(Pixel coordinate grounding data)
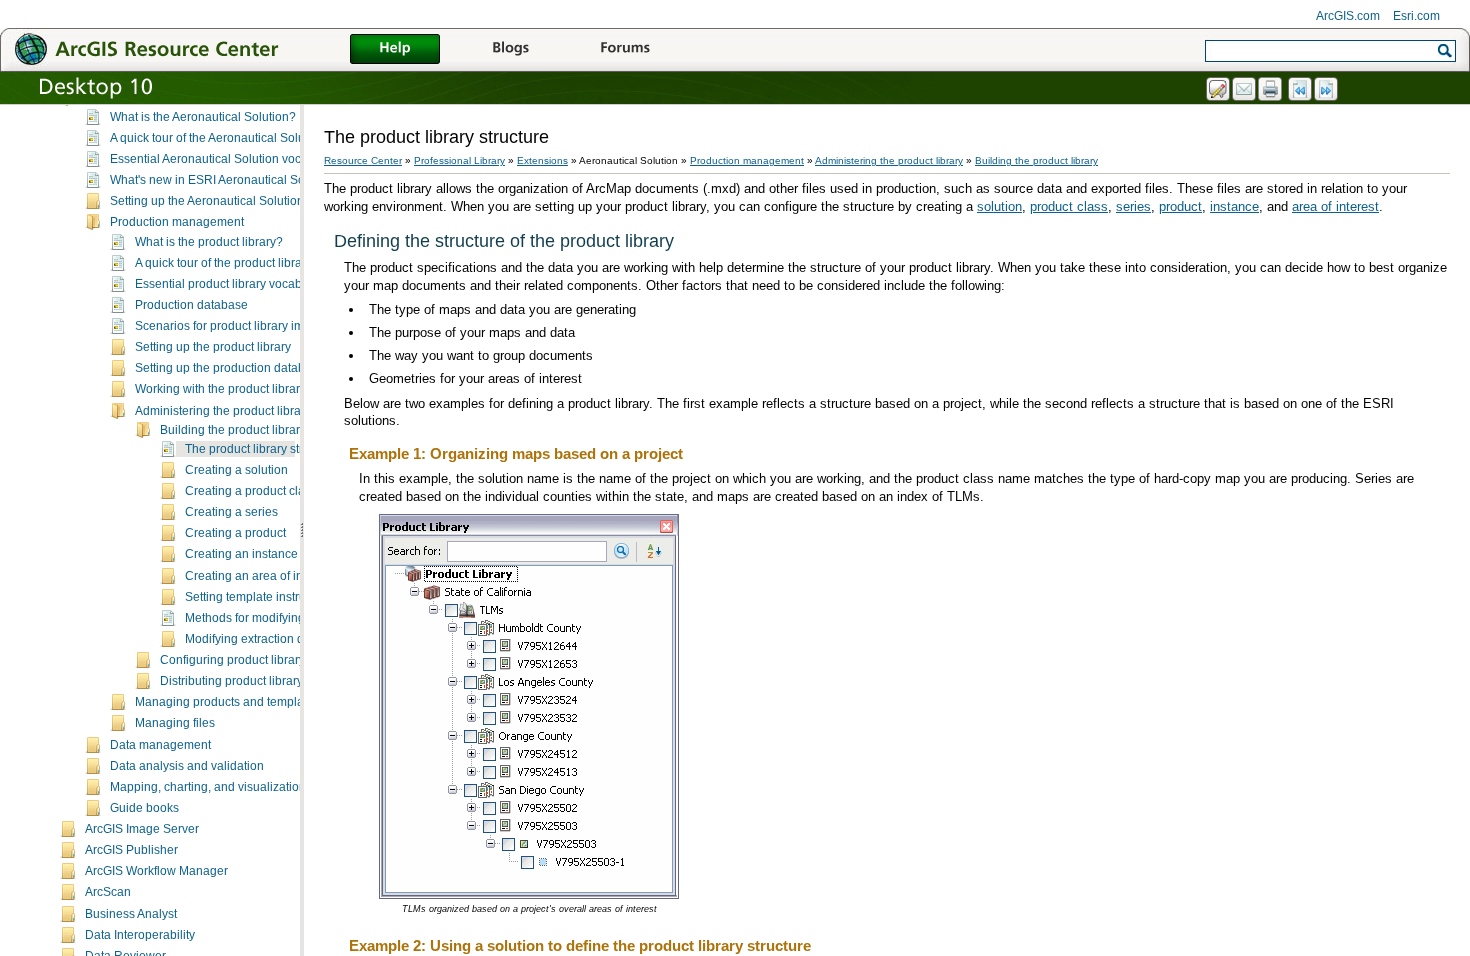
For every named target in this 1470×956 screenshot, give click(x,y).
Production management (177, 222)
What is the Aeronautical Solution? (203, 117)
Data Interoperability (140, 935)
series (1133, 206)
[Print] (1271, 90)
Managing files (175, 723)
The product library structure (261, 449)
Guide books (144, 808)
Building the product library (233, 430)
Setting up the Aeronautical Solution (207, 201)
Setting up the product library (213, 347)
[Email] (1245, 90)
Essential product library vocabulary (232, 284)
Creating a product (235, 533)
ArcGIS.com (1348, 16)
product (1180, 206)
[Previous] (1301, 90)
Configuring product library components (267, 660)
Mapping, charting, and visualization (208, 787)
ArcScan (108, 892)
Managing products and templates (227, 702)
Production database (191, 305)
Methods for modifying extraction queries (295, 618)
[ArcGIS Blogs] (510, 50)
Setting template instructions (261, 597)
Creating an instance (241, 554)
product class (1069, 206)
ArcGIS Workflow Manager (156, 871)
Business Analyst (131, 914)
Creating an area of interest (259, 576)
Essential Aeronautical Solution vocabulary (226, 159)
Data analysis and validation (187, 766)
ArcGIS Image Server (142, 829)
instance (1234, 206)
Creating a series (231, 512)
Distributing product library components (266, 681)
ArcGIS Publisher (131, 850)
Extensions (542, 160)
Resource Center (363, 160)
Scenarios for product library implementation (255, 326)
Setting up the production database (230, 368)
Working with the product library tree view (246, 389)
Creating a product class (251, 491)
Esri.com (1416, 16)
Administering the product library (223, 411)
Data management (160, 745)
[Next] (1327, 90)
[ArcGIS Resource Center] (190, 48)
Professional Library (459, 160)
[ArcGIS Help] (395, 50)
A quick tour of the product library (223, 263)
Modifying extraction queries (261, 639)
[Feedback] (1219, 90)
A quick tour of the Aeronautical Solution (217, 138)
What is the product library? (209, 242)
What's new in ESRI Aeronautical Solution (222, 180)
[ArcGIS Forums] (625, 50)
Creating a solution (236, 470)
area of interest (1335, 206)
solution (999, 206)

**What this task involves:** With "Creating" as the word to match, copy each line of the records that has it.

**Written solution:**
Creating a product (235, 533)
Creating an instance (241, 554)
Creating an area of interest (259, 576)
Creating a series (231, 512)
Creating a product class (251, 491)
Creating a solution (236, 470)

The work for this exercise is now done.